ViciousFriendlyFish, January 18th, 2014

This is Judas Priest's very first album. The first from a band we would later regard as being "The Metal Gods". It was released during the time that the band couldn't keep a drummer for too long, and had just began to embrace the idea of having a second guitarist (Glenn Tipton was brought in during the album's recording to do some additional guitar parts). The band already had a lot of original material that won over their audiences during shows, and all that was left to do before going on an upward spiral of success was to record these songs in a studio and release them as an album.

However, things didn't quite turn out as planned. Priest ended up with producer Rodger Bain, who, although had production work for some of the classic Black Sabbath albums on his resumé, did a poor job here. He had too much control over the album and left off most of the fan favourites. The album's sound also suffered in the process, and it flopped upon release. It would seem as though the structuring/ordering of tracks wasn't properly thought out, either. "Winter", "Deep Freeze" and "Winter Retreat" form a single piece of music that doesn't really need to be split into three. There is no one part that is any better than, or much different to the others, really. "Dying To Meet You" contains a hidden song known as "Hero, Hero", though it is only the penultimate track on the album, whereas usually hidden tracks are found at the very end of an album. It seems unnecessary to combine these two songs when the "Winter" piece is split into three.

The material itself isn't all that bad, but it's a rather far cry from the powerful brand of heavy metal they would create in later years.

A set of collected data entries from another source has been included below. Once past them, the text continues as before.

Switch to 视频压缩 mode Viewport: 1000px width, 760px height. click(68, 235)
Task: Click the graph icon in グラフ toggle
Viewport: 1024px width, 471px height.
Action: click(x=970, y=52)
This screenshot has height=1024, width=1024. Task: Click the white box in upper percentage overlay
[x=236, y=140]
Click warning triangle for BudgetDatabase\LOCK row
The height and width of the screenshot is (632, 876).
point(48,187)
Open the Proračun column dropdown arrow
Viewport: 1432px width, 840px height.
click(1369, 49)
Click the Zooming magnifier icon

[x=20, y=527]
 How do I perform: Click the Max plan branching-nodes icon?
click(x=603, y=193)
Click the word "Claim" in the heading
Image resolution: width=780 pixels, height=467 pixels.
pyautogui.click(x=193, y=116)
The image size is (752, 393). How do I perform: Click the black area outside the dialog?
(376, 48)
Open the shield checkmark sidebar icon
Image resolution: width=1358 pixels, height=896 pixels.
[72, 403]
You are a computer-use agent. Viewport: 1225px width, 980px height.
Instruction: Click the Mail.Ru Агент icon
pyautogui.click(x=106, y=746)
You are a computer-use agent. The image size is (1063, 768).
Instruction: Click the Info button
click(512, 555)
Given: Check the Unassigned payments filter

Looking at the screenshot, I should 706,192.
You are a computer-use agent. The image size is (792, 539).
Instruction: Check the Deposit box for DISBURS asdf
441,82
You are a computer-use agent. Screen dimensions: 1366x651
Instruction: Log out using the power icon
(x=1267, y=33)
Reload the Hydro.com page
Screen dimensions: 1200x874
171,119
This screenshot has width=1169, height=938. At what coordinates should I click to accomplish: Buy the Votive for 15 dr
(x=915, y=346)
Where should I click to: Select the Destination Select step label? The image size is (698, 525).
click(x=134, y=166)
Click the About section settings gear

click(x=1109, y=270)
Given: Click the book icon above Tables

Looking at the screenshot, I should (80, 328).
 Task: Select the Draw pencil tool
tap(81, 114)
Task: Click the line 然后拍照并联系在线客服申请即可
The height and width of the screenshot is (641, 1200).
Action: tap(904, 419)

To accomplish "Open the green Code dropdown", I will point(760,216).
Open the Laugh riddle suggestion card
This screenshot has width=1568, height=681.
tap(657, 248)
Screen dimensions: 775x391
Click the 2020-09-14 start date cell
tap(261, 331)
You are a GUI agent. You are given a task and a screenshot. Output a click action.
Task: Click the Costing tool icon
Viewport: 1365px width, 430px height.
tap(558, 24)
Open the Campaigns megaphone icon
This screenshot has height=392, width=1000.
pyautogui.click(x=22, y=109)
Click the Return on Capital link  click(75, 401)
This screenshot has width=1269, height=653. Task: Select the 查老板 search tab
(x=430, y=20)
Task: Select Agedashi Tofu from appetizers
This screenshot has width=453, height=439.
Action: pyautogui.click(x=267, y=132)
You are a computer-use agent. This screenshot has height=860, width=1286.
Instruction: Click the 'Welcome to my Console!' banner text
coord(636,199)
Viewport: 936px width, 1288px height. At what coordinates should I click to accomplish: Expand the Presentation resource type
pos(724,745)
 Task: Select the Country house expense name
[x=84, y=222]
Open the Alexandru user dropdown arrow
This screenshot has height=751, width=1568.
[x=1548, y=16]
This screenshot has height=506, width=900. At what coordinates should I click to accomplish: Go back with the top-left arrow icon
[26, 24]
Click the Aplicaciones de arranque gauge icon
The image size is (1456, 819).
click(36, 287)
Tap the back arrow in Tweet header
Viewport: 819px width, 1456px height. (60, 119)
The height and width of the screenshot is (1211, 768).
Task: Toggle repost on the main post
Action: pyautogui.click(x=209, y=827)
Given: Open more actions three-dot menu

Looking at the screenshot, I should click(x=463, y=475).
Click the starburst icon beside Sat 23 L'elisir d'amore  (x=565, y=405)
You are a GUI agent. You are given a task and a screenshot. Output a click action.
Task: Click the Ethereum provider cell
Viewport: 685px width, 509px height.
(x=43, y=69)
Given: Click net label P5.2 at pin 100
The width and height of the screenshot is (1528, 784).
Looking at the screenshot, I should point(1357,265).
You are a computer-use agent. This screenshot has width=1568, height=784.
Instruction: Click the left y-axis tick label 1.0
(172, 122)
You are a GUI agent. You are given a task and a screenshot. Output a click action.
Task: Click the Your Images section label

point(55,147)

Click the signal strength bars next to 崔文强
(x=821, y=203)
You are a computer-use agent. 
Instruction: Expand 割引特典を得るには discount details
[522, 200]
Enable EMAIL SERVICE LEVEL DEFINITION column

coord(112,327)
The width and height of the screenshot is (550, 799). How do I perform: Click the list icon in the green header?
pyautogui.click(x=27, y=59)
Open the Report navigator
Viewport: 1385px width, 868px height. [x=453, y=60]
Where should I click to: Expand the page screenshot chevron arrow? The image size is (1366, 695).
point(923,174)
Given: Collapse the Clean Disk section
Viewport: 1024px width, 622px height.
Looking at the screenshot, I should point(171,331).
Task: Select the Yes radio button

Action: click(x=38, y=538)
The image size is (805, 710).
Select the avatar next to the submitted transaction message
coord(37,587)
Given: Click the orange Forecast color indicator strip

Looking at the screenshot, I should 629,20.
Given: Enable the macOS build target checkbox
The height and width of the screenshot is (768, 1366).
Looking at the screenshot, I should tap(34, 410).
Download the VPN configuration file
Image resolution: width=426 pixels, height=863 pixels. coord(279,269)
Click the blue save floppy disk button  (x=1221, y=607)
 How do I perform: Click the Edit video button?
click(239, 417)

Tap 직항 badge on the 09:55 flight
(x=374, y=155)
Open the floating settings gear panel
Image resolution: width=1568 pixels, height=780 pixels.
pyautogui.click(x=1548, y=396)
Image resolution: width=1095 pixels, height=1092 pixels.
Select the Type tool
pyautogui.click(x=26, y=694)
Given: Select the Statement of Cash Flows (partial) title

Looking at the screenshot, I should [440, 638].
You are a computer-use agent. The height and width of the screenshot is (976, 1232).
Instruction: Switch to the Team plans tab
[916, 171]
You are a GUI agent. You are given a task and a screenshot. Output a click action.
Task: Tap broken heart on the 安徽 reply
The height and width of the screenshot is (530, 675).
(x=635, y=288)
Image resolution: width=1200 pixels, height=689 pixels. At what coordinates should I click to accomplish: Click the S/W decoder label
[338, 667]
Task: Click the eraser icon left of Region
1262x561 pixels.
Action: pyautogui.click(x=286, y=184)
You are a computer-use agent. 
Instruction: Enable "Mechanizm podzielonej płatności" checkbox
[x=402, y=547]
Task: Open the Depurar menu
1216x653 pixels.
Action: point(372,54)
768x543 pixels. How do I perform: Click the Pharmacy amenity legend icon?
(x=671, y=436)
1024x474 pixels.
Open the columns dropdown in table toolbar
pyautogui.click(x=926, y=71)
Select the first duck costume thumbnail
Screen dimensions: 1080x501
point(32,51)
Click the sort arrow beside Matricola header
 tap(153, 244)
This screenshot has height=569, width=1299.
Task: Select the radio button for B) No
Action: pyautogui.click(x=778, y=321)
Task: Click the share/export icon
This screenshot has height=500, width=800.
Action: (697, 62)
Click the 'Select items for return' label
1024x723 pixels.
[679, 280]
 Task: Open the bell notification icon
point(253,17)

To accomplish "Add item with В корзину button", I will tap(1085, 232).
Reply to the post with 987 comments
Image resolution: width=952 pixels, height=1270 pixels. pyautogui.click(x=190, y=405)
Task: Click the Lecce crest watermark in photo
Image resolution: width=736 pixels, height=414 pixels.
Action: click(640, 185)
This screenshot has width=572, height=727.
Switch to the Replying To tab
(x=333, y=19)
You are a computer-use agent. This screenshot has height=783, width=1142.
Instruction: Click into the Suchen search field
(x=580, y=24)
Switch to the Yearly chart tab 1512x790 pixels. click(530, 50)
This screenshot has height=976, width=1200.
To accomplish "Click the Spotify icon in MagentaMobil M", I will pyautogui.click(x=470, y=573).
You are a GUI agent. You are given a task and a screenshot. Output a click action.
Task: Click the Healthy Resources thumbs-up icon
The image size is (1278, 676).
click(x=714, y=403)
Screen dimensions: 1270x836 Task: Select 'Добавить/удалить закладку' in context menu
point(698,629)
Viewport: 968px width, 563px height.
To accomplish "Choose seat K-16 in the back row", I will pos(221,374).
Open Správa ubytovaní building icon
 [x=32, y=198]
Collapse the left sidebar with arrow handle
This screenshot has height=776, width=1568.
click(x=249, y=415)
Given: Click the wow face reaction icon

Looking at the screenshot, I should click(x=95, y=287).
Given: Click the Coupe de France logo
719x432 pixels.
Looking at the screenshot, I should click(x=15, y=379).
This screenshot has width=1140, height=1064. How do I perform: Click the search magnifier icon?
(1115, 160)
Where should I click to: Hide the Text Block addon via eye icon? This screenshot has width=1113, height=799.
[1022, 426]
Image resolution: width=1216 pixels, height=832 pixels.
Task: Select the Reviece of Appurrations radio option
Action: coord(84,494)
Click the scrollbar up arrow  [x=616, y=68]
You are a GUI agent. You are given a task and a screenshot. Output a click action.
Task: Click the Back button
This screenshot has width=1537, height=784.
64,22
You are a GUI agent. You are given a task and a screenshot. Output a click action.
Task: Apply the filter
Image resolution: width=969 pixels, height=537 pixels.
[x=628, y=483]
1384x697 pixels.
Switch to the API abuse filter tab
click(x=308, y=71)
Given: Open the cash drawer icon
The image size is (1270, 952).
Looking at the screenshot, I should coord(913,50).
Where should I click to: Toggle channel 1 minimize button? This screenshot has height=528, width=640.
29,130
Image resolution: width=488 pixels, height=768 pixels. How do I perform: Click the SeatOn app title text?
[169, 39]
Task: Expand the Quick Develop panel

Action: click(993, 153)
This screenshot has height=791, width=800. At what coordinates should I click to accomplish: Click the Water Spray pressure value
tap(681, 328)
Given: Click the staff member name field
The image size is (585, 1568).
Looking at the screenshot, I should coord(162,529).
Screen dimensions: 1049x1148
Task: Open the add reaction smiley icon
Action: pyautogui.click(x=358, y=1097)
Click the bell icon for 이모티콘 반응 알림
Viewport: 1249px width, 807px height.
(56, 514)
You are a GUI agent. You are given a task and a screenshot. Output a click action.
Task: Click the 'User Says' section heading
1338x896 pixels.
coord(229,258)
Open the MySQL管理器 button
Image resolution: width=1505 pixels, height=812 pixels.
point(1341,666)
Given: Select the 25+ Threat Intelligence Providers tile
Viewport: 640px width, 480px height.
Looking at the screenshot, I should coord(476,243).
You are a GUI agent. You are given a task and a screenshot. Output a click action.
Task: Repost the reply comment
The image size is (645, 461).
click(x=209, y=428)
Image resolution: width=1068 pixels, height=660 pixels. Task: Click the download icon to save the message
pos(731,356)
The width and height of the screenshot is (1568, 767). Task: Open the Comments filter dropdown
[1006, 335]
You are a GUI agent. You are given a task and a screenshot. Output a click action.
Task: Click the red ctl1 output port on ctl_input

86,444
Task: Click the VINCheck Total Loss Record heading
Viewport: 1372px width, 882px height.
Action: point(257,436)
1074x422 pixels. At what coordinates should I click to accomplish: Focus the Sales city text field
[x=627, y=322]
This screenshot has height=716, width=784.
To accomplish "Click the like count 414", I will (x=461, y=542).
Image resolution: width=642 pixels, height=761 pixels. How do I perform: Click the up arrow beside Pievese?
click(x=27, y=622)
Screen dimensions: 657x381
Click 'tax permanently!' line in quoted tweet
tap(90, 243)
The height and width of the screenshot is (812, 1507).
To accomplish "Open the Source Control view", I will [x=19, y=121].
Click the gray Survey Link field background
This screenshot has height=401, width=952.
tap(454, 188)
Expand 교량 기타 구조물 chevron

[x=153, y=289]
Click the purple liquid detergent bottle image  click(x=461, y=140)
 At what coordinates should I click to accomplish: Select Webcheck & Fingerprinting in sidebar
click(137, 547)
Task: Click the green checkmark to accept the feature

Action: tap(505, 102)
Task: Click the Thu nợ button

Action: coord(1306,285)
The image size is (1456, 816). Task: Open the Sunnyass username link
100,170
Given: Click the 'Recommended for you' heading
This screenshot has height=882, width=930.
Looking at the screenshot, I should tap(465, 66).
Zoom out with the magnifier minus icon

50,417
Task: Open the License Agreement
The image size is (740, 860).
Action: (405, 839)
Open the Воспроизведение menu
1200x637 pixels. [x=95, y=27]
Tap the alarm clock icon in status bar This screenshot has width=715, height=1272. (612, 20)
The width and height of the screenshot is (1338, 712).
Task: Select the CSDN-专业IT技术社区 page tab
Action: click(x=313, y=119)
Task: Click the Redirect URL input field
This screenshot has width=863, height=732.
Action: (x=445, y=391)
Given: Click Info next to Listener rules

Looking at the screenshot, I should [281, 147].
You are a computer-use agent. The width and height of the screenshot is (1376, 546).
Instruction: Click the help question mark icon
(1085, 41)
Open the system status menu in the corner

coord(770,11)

Even its album cover is very unlike the iconic covers that were made for their later albums (Paying homage to Coca Cola on an album cover is hardly the sort of thing you'd expect from Priest). The music is much more in the vein of Led Zeppelin influenced hard/blues rock with some progressive elements. The straight hard rock songs here, such as "One For The Road", the underrated title track, "Cheater" and "Never Satisfied", generally work better than the songs that attempt to be progressive, and it is through the hard rock tracks that the band shines the most on this album.

Singer Rob Halford's vocals are consistently solid through the album, but are short of anything groundbreaking at this early stage in Priest's career. It's also worth noting that this was long before the world knew of Halford's homosexuality, and some of the album's songs are explicitly about women, the title track and "Cheater" especially, the latter in which he sings "You cheating bitch! Here's what I think of you!", likely an attempt to display masculinity. This does also mean that the album is somewhat on the cliché side, and Halford was yet to make an attempt at expressing his homosexuality through S&M leather and the like, and none of the other members were indulging in that stuff, either. In fact, they were going through a hippie phase during this time period!

Rocka Rolla is an album that is rather lacking in focus, which is not helped by the poor production, and the decision to cut down what was supposed to be a 14-minute epic to a meaningless 2-minute instrumental ("Caviar and Meths"). Half of the album has progressive tendencies that generally fall flat, whilst the other half does contain some solid hard rock with stellar guitar work from both Tipton and K.K. Downing. The band's potential isn't fully demonstrated here, but what we do hear of it is no real disappointment. This album has been ignored by most, picked up mainly by aspiring Priest completists, and it will likely remain that way. But some of the songs here are definitely worth checking out by any hard rock and heavy metal fan.